Sleeve gastrectomy It removes most of a person’s stomach, leaving a smaller, banana-shaped section, which limits the amount of food that can fit in you, making you feel full in no time. Changes in hormones, bacteria, and the digestive system in response to surgery can affect appetite and metabolism.

Gastric bypass Three steps. The first is to reduce the size of the stomach by stapling a section. The second involves removing the upper part of your small intestine, allowing food to bypass most of your stomach and upper part of your small intestine. Your body absorbs fewer calories. Finally, the upper part of the small intestine is reconnected to the lower part of the intestine, allowing the digestive juices from the stomach to bypass the upper part of the small intestine.

that Gastric band surgeryIt involves placing a saline-filled strip around the upper part of your stomach to make it smaller. The doctor can adjust the bracelet to change the size of the opening by injecting or removing some fluids. This type of surgery is not performed as often as other types of surgery because of complications and because other types of gastric bypass surgery allow for greater weight loss.

Diversion of the biliary pancreas by duodenal switch surgery two parts. The first is like gagging the stomach and the second moves part of the small intestine. This type of surgery allows for the most significant weight loss but is also associated with vitamin, mineral and protein deficiencies because you absorb less than if you had not had the surgery. It may be the best choice for obese people and certain health conditions.

The new study provides information that doctors can share with their patients as they make a decision.

“Most people who are overweight have two goals in mind when trying to lose weight; bariatric surgeon Dr. Brian Kipman, founder of the new program in Orange County, California, and author of Dietary Rebuild, said.

Other studies show improvements in quality of life. This study confirms that improvements in their health translate into a lower risk of premature death.

“I will also use the information about liver disease as a warning to my patients to be mindful of their post-operative drinking habits,” Kepeman added.

Bariatric surgery qualifications may vary from doctor to doctor.

According to the American Society for Metabolic and Bariatric Surgery, these include people with a BMI of 35 or greater and individuals with a BMI between 30 and 35 who have metabolic disease.

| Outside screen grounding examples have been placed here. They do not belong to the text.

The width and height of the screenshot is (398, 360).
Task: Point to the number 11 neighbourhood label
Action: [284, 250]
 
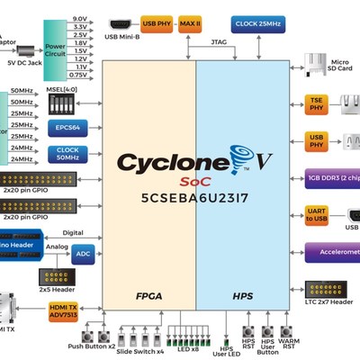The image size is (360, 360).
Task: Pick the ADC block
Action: pos(84,254)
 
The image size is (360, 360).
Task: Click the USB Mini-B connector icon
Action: pos(120,22)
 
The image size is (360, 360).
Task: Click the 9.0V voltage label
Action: pos(80,19)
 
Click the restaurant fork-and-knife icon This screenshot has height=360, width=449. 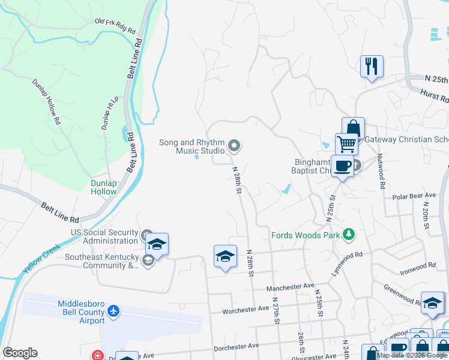[372, 65]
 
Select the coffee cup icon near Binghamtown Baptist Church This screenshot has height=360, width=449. [342, 166]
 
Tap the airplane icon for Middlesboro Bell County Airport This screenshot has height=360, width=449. [113, 311]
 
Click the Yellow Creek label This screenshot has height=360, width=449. [42, 257]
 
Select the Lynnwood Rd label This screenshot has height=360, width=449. [348, 264]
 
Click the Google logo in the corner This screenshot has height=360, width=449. [20, 353]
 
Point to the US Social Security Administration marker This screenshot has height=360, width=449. [147, 235]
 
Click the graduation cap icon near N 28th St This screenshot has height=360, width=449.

“It is important that everyone undergo psychological screening, especially with the study finding that suicide rates increased after surgery,” Jenkins said. “One of the things I look for is the patient’s level of confidence. Do they think this will work? Do they think the surgery will improve their lives? Are they confident that this is the right thing, and that they can follow the diet after surgery?”

Many bariatric programs and insurance companies require a psychological examination prior to surgery.

“Perhaps more research is needed into the screening process and more effective ways to identify people who are at risk,” Ali said. “Careful, long-term follow-up has always been an integral part of our program. I believe it is and should be an essential part of every comprehensive weight loss program.”

In the days after surgery, people tend to experience typical post-surgery symptoms, such as fatigue, pain around the incision, weakness, loss of appetite, gas, and emotional ups and downs, according to the University of California, San Francisco.

The best way to a speedy recovery is to be active as soon as possible under the supervision of a medical professional.

Exercising is essential after bariatric surgery. Experts say you should try to get up and move around the same day or the next. Try to walk at least three times a day in addition to your leg exercises. A physical therapist can help you determine how much movement is best.

“A key factor in successfully maintaining weight after bariatric surgery is exercise,” said Kepeman. All patients say they want to lose weight to increase their physical activity. Medical professionals should reinforce this goal before and after surgery and tell patients that this increase in physical activity locks in their lasting success.”